You shouldn't fit an entire database in the context anyway.
btw, 10M tokens is 78 times more context window than the newest GPT-4-turbo (128K). In a way, you don't need 78 GPT-4 API calls, only one batch call to Gemini 1.5.
I don't get this why is it people think that you need to put an entire database in the short-term memory of the AI to be useful? When you work with a DB are you memorizing the entire f*cking database, no, you know the summaries of it and how to access and use it.
People also seem to forget that the average is 1b words that are read by people in their entire LIFETIME, and at 10m, with nearly 100% recall thats pretty damn amazing, i'm pretty sure I don't have perfect recall of 10m words myself lol
You certainly don't need that much context for it to be useful, but it definitely opens up a LOT more possibilities without the compromises of implementing some type of RAG.

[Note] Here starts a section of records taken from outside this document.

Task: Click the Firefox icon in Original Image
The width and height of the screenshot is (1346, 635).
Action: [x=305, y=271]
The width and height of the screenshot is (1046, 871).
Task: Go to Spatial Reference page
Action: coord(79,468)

In addition, don't we want our AI to have superhuman capabilities? The ability to work on 10M+ tokens of context at a time could enable superhuman performance in many tasks. Why stop at 10M tokens? Imagine if AI could work on 1B tokens of context like you said?
btw, 10M tokens is 78 times more context window than the newest GPT-4-turbo (128K). In a way, you don't need 78 GPT-4 API calls, only one batch call to Gemini 1.5.